The pen arrived, from previous reviewers, already inked with Monteverde Copper Noir, which suits it rather well. It writes well enough, as you would expect from a Bock nib, but you do feel the effects of the weight very quickly. I’m unsure whether this is purely down to the weight or a balance issue, but it was difficult to write in a straight line with it. (Yes, I do normally have trouble with this when I’m not paying sufficient attention, but I was trying this time!)
The nib writes adequately, as you’d expect from a Bock. I do like the notion of colour matching, but this one doesn’t match. It clashes with the pen and detracts from the Urushi finish. This, however, is not the fault of the pen maker. That said. I would like to see a nib that is more in keeping with the craftsmanship of the pen. Not just a standard Bock or Jowo, but something that has the feel of real quality.
This is an exciting time for the humble fountain pen. Not only is it enjoying a welcome resurgence in a world filled with technology, but there are a growing number of artisan makers producing some truly wonderful work. As many of the more well-known brands fell victim to the quality issues that seem to plague modern mass production, I began to despair slightly. I have since been privileged to review and own a number of hand-crafted pens that are unique, beautifully made and affordable. This is a trend I think we should all get behind and I am overjoyed to see the rise in pen craftsmanship.
This particular pen is not for me and I have been slightly flippant in stating this. It’s too heavy and not comfortable to write with, which is the main function of a pen. The Urushi is nice but that isn’t enough unless you only want it for display purposes. However, this is a review of one specific prototype pen and thus I have tried to overlook some of the issues with it. The great thing about makers, such as Ruth, is that they are usually quite happy to custom make something. They also evolve their craft over time and produce different offerings to suit a variety of tastes. Whilst I have no doubt that Ruth has put much time and effort into developing her Urushi work, the pen itself could do with a lot of improvement.

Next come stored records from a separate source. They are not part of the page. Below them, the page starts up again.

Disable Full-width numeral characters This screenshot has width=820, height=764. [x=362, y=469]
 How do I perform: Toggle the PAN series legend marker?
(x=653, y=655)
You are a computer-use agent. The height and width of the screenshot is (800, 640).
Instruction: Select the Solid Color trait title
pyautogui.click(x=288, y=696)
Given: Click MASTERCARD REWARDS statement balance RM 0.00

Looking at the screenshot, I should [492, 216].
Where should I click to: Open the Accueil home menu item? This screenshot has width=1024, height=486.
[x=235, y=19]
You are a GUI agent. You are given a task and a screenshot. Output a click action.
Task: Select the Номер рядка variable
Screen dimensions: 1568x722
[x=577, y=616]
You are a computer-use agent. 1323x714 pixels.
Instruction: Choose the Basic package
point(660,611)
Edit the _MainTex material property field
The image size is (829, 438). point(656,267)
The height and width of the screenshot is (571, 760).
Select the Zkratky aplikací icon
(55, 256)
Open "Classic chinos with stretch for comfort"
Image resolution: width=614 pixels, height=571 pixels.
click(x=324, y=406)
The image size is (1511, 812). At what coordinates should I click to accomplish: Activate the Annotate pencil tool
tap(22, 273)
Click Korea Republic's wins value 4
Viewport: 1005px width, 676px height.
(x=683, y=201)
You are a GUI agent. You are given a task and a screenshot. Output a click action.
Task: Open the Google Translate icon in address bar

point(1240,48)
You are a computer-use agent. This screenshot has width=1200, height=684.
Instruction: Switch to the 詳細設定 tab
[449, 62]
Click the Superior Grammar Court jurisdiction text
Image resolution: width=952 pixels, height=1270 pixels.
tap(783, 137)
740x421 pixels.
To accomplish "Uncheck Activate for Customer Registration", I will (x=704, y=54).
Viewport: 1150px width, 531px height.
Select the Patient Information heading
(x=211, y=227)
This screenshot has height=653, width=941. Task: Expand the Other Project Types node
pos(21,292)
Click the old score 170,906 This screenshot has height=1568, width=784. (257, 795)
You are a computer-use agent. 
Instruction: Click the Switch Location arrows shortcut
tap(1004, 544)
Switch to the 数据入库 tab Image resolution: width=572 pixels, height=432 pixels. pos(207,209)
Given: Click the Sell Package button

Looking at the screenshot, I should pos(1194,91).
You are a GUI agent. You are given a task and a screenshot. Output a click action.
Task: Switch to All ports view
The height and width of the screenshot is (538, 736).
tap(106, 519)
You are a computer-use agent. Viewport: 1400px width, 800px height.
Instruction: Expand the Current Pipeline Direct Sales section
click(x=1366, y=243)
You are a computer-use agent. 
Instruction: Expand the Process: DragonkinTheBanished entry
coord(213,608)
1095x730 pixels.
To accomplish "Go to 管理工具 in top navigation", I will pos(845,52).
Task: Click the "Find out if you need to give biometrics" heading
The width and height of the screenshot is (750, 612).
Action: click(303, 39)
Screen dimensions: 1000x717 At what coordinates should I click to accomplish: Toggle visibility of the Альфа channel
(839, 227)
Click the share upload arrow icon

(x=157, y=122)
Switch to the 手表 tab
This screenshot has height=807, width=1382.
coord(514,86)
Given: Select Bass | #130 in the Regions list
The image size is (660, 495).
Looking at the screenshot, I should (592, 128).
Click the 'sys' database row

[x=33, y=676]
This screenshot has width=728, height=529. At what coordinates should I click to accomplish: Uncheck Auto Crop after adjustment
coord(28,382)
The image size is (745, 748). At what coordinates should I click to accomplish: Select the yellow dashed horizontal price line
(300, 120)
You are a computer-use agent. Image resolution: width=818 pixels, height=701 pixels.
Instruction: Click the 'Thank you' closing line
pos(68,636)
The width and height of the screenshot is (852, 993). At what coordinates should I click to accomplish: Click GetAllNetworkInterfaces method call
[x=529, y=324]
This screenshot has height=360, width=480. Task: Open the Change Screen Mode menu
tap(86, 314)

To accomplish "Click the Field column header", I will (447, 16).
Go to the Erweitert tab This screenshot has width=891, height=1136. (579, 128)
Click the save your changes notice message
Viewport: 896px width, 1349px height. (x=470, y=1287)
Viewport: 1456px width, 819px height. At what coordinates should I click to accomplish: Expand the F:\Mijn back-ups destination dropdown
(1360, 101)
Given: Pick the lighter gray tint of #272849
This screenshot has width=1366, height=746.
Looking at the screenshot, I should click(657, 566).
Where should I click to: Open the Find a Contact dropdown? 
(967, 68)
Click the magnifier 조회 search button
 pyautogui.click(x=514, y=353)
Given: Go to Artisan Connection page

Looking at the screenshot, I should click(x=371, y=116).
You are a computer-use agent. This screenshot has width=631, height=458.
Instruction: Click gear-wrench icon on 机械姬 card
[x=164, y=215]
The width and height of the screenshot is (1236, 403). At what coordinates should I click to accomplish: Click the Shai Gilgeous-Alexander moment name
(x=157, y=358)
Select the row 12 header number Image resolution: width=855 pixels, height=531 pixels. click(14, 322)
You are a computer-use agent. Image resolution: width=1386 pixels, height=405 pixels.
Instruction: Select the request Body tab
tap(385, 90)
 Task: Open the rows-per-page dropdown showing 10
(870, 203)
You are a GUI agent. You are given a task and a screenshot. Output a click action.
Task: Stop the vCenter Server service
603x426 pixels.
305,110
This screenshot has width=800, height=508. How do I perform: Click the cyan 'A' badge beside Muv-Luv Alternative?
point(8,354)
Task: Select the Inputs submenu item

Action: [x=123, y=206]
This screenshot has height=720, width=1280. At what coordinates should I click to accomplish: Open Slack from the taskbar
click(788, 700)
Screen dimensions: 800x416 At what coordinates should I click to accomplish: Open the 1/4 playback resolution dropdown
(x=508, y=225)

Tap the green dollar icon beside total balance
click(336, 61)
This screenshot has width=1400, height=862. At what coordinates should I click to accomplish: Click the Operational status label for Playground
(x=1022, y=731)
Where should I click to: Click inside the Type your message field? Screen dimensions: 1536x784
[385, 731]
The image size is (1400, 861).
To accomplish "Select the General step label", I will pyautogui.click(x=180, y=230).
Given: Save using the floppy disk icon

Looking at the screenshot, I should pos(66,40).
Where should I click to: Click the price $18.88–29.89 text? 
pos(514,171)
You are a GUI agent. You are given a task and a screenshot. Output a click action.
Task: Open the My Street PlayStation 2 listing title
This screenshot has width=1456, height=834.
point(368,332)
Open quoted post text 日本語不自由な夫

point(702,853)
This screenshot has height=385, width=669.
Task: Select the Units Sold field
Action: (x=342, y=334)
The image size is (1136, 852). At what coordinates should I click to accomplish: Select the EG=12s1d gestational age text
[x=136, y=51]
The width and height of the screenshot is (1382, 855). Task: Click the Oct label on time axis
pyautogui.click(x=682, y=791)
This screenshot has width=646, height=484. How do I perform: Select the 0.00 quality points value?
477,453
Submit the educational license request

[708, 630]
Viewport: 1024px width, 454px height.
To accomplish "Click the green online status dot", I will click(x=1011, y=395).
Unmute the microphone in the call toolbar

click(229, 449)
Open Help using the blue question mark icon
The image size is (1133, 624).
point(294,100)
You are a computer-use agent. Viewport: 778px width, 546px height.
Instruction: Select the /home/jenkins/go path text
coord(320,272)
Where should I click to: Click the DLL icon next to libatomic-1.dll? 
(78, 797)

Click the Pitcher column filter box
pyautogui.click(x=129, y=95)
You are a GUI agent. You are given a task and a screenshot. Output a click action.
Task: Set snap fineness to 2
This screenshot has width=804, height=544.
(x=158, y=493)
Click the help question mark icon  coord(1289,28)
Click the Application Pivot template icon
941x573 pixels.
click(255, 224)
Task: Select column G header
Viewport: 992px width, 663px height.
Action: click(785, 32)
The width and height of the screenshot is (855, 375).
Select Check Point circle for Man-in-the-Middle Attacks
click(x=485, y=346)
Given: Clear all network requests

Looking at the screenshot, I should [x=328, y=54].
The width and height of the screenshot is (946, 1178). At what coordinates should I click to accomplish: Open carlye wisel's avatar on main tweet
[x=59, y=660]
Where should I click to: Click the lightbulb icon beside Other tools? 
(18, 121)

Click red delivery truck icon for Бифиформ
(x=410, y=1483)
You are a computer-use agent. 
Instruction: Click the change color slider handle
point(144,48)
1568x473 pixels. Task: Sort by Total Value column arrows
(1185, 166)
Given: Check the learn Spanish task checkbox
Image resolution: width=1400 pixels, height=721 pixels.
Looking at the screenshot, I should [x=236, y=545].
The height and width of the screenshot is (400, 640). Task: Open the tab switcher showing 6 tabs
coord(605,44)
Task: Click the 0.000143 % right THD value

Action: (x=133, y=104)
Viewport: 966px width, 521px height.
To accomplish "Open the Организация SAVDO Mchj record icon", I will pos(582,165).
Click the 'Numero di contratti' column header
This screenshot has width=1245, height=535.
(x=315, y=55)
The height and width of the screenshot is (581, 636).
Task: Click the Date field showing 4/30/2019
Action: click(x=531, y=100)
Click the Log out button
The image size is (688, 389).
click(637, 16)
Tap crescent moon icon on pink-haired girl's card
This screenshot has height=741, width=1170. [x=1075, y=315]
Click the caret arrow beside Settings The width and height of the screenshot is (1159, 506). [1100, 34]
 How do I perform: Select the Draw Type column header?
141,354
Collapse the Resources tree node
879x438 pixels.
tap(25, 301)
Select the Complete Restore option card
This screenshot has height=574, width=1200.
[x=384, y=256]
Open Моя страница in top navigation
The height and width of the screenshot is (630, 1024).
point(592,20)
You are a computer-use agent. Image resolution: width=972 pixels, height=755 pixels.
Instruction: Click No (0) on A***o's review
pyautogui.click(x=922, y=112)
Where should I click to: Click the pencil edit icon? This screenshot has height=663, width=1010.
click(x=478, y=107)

Personally, I welcome any efforts to perpetuate ancient crafts and I eagerly anticipate further offerings from this maker as she evolves her pen making skills. Definitely one to watch!
Who is it for
- Cluedo Role Players
- People needing a counterweight to prevent them walking in circles
- Lovers of REALLY HEAVY pens
- Fans of Urushi
Ruth Bolton is a UK pen maker based in Tyneside. She honed her Urushi skills in Japan over almost two decades and turns her pens from solid metal rods. At this time, she does not have a website, but you can see her work on her Kickstarter page or give her a shoutout on the FPUK Facebook page if you are a member.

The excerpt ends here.